As part of the final defenses of the Philippines against invasion and re-occupation by Allied forces in the closing stages of World War II, Imperial General Headquarters issued orders for the strategic island of Luzon to be divided into three defense sectors for defense in depth under the overall command of the Japanese Fourteenth Area Army.

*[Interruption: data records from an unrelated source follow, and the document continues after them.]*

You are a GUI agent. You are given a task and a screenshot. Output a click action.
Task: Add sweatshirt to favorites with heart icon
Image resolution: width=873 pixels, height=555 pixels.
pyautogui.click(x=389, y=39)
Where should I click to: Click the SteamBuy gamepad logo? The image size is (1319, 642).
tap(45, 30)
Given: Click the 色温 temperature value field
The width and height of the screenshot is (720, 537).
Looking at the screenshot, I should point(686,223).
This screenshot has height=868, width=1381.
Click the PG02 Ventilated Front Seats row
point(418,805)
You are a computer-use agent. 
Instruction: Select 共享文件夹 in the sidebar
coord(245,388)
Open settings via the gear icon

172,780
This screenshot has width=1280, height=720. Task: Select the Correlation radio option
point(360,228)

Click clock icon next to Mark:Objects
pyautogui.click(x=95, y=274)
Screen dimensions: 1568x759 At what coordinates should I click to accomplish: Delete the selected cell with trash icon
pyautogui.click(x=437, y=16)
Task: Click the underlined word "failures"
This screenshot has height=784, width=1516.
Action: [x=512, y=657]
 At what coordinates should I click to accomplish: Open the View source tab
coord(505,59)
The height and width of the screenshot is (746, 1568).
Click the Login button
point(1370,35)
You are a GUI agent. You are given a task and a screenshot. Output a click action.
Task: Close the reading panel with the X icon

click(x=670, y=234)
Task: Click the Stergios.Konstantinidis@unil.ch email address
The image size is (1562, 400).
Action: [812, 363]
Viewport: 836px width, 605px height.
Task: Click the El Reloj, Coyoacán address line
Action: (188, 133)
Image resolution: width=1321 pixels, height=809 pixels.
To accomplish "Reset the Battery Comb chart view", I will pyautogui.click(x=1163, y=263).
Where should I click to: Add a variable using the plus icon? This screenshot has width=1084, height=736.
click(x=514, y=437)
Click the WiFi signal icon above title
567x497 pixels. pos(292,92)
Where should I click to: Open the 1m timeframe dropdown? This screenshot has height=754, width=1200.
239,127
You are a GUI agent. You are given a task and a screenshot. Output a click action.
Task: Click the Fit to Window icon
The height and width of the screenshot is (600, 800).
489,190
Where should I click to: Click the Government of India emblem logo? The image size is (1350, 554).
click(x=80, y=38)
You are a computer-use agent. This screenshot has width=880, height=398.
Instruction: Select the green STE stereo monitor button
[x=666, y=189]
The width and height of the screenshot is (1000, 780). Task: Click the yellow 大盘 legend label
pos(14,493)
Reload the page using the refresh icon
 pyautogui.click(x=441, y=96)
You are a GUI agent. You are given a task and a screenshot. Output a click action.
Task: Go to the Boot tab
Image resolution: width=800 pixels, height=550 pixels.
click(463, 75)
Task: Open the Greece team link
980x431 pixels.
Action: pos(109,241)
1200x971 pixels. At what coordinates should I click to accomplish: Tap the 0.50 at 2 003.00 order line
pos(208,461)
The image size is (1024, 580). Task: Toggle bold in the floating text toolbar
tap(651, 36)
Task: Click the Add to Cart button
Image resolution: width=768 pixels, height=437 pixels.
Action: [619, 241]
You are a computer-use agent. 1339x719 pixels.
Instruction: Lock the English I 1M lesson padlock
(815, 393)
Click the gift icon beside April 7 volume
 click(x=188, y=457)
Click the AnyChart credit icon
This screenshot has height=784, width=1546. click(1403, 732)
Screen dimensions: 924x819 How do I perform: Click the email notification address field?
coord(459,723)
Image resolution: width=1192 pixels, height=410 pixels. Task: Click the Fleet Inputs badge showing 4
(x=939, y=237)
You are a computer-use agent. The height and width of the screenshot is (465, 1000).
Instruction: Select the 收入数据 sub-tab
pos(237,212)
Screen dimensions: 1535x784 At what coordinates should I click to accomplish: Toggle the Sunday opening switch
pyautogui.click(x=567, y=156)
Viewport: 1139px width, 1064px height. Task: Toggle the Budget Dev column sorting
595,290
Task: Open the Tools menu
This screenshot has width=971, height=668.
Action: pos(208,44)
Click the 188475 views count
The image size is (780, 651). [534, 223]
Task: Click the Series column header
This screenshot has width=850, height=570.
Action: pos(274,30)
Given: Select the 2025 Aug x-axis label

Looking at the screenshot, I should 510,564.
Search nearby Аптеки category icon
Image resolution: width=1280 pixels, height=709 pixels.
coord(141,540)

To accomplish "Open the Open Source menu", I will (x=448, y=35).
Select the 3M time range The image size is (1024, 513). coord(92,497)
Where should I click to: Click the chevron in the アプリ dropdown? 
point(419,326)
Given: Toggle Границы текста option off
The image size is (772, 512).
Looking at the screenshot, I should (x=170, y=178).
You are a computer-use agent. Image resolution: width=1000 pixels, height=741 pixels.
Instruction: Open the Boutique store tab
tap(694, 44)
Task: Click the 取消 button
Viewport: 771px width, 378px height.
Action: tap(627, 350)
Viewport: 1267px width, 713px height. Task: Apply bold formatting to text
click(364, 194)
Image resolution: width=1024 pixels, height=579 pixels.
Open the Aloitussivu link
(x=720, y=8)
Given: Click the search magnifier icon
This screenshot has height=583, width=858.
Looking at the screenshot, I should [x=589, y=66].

From 17 December 1944, Lieutenant General Shizuo Yokoyama and his "Shimbu Group", an independent detachment, were made wholly responsible for the defense of southern Luzon, from Manila southwards. The Shimbu Group was officially re-designated the Japanese 41st Army on 6 March 1945. Yokoyama commanded Japanese forces defending Manila against the U.S. Sixth and Eighth Armies. Following the Battle of Manila, the Shimbu Group faced the 6th Army in the Battle of Wawa Dam and Battle of Ipo Dam, and lost decisively. Yokohama withdrew his surviving forces into the mountains of southern Luzon for a protracted guerrilla campaign, continuing to harass Allied forces until the surrender of Japan. By the time Yokoyama signed the instrument of surrender in Montalban, Luzon on September 8, 1945, his army had been reduced to just 6500 men.

==List of Commanders==

|  | Name | From | To |
|---|---|---|---|
| Commanding Officer | Lieutenant General Shizuo Yokoyama | 19 March 1945 | September 1945 |
| Chief of Staff | Major General Kenishi Sumi | 31 March 1945 | September 1945 |

==Sources==
- Frank, Richard B (1999). "Downfall: The End of the Imperial Japanese Empire"
- Jowett, Bernard (1999). "The Japanese Army 1931–45 (Volume 2, 1942–45)"
- Madej, Victor (1981). "Japanese Armed Forces Order of Battle, 1937–1945"
- Marston, Daniel (2005). "The Pacific War Companion: From Pearl Harbor to Hiroshima"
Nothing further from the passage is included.